Left: The loss of life had touched everyone. Here, Yasser Abdul Ghani's distraught father is comforted by relatives and friends. Photo by Saleem Daoud.
Israel would later announce that all Palestinian Police who had opened fire on Israeli soldiers were 'wanted'. One has to conclude that the only fair thing to do would be to issue a similar response. What about the use of live ammunition by Israeli soldiers on unarmed civillians? Is this somehow not a crime?
Public Relations photographer Yasser Darweesh told of how Israeli soldiers danced and congratulated each other when they shot people on the first day, slapping palms with each other, and saying "Good shot, you got him in the head." When I asked Yasser why he hadn't photographed this, he told me, "I couldn't believe what I was seeing. I was so shocked I didn't think to."
Reports from a PBC journalist I know called Mohammed confirmed exactly this. Injured in a car accident during the clashes, he told me from his hospital in a voice of disbelief, "They were dancing! They were laughing! I couldn't believe I was seeing it!"
"I will never forget what I saw on that day," Yasser added, "Never."
Right: Highlighted, an Israeli armoured personnel carrier at the edge of Zones "A" and "C" with the joint Israeli-Palestinian District Commanding Office in the background, a few hundred metres from the center of Ramallah. Just behind the DCO is Beit El settlement. Photo by Kifah al-Fani.
Some settlers allegedy came barreling into the middle of Ramallah to "show the Arab's what's what". One look at Palestinian police with AK-47s apparently made them reconsider and they left in a hurry.
When these armoured vehicles turned up it reinforced what the Palestinians have known all along - they were under seige in their own country. A number of reports, yet unconfirmed, say that Netanyahu told Arafat he would "shell Palestinian towns and cities" if Arafat did not get his troops to stop shooting.
Wow, it's getting just like Lebanon here in yuppie Ramallah. Bombing civilian populations to try to get them to fight those from their own country, when those people are fighting the people who have occupied their own country. That makes sense. Not.

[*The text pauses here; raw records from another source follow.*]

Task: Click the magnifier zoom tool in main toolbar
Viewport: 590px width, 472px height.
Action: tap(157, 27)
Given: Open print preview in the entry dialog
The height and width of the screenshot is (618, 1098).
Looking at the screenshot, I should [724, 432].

Left: No one was unaffected by the week's war. Yuppies ("Kit Kats" in the Ramallah vernicular, a reference to those who buy imported chocolate) who parked their cars in the wrong place had the windows shot out. Photo by Nigel Parry
Live ammunition of course. The holes were clearly bullet holes from the damage they did to the bodywork.

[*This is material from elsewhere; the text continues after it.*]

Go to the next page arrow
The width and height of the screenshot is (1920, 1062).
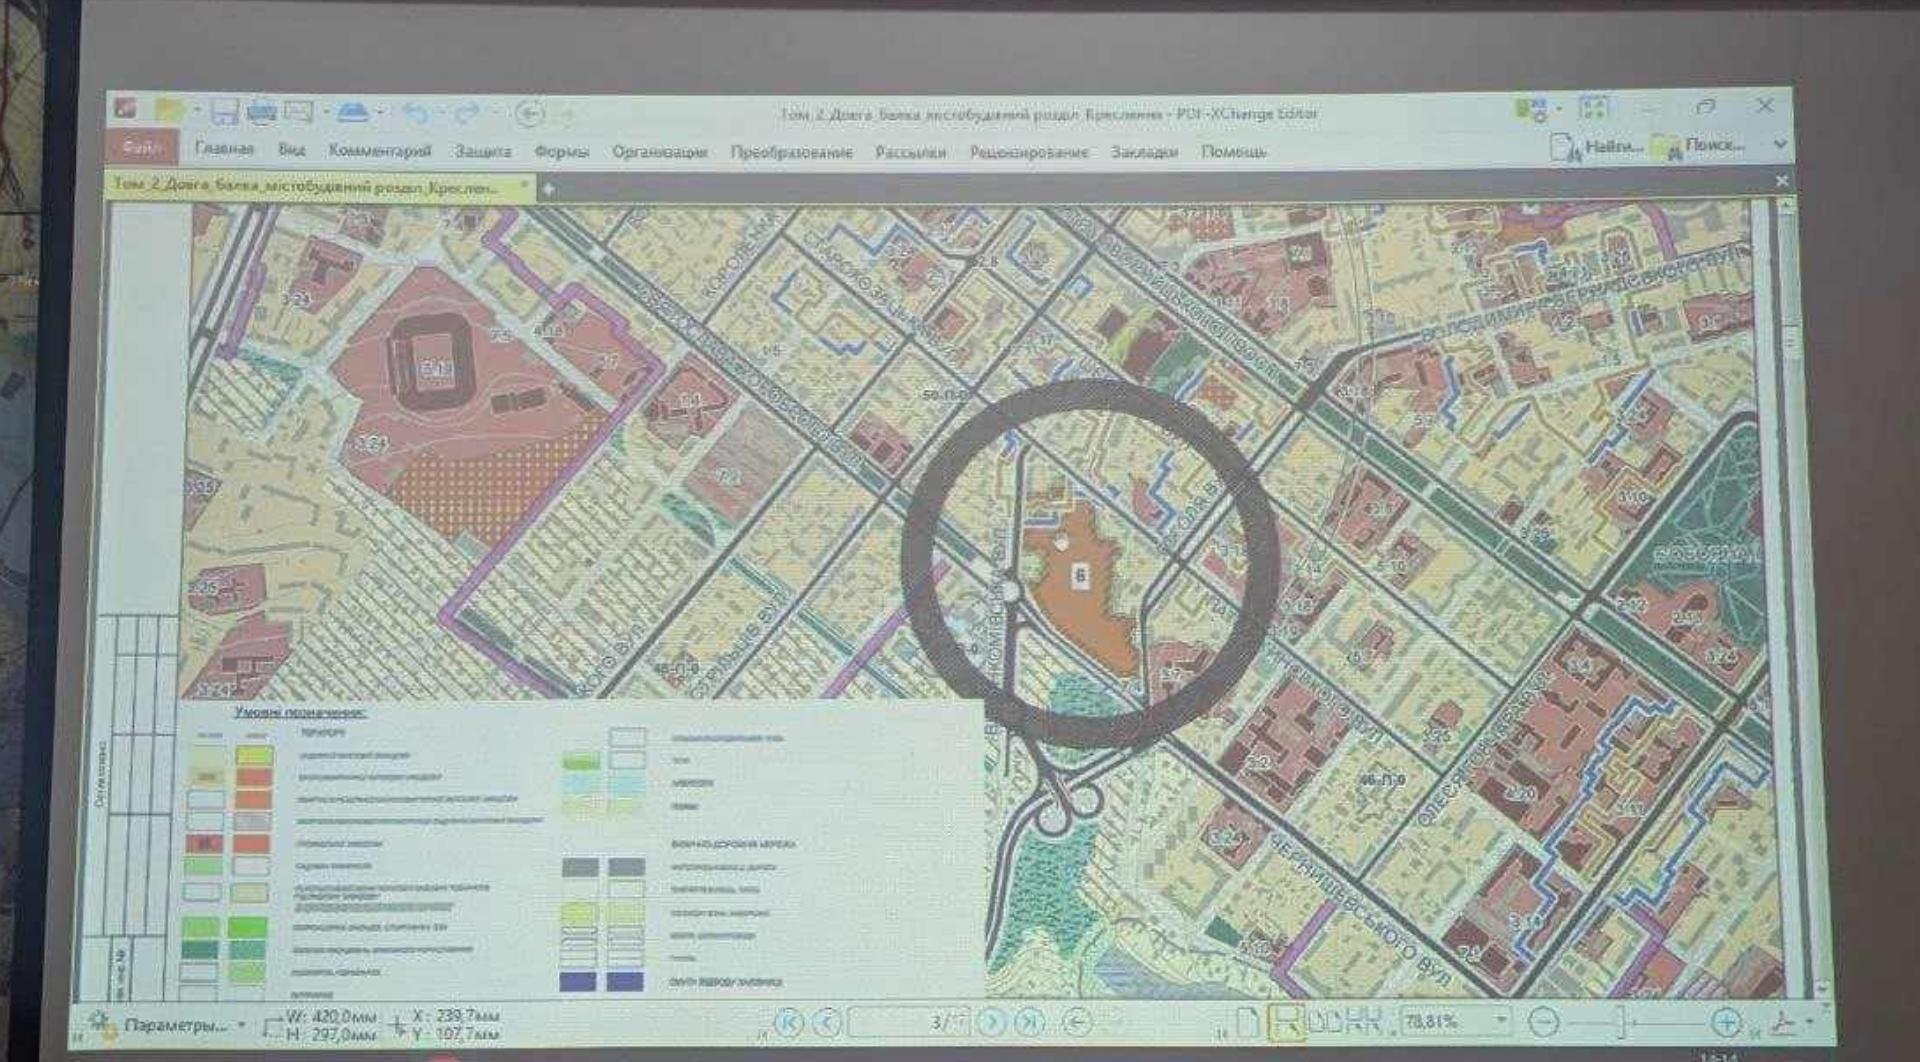coord(992,1022)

The slaughter was broadcast continually on the Palestinian television news channels. This was a first, as during previous periods of intense conflict there had been no Palestinian-controlled television. It made everyone an eye witness and it ensured that everyone was involved.

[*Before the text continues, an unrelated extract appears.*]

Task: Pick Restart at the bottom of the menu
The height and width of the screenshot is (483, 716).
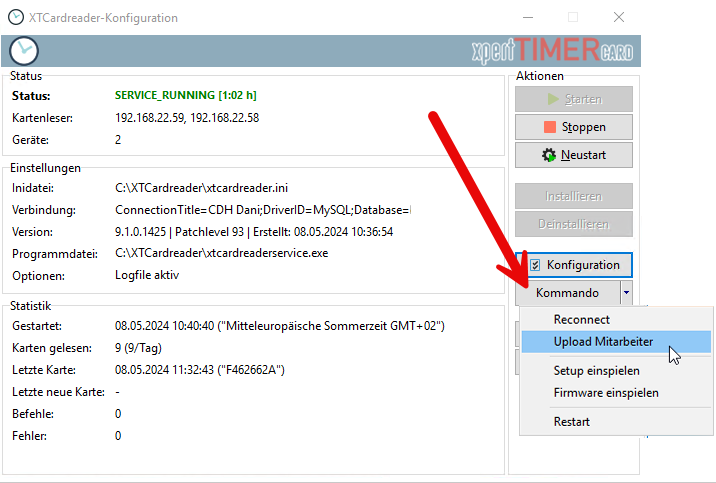Action: (x=573, y=422)
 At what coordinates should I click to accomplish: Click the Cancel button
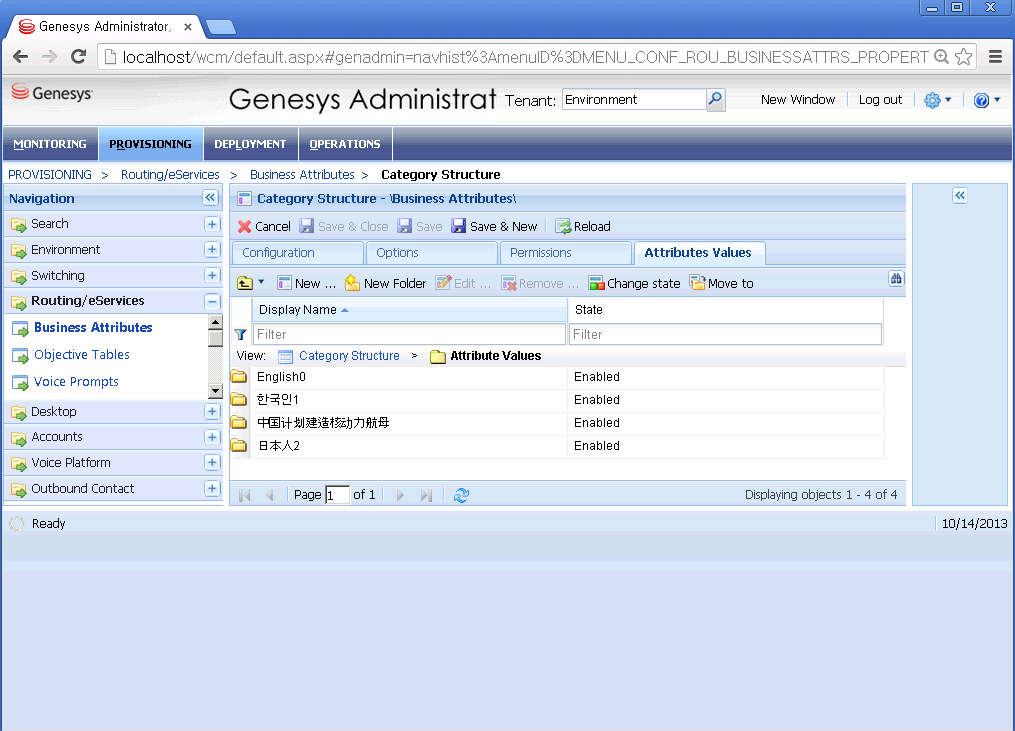[264, 226]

As the conflict went on, Arafat was to order television stations to stop broadcasting scenes from the clashes. Much of the broadcasts were very editorialised, with images of the Israeli violence backed by music from the Palestinian revolution in exile andfrom the Intifada.
Right: It was unquestionably a war, the ironic title of the directory we made on the Birzeit webserver to hold the initial version of this September 1996 photodiary. Photo by Saleem Daoud.
Check out these two guys. They are journalists. Bullet proof vests and helmets have been added to their usual clobber of cameras and sound equipment.
This spoke a loud word about the nature of the assault on the Palestinian demonstrators they were filming.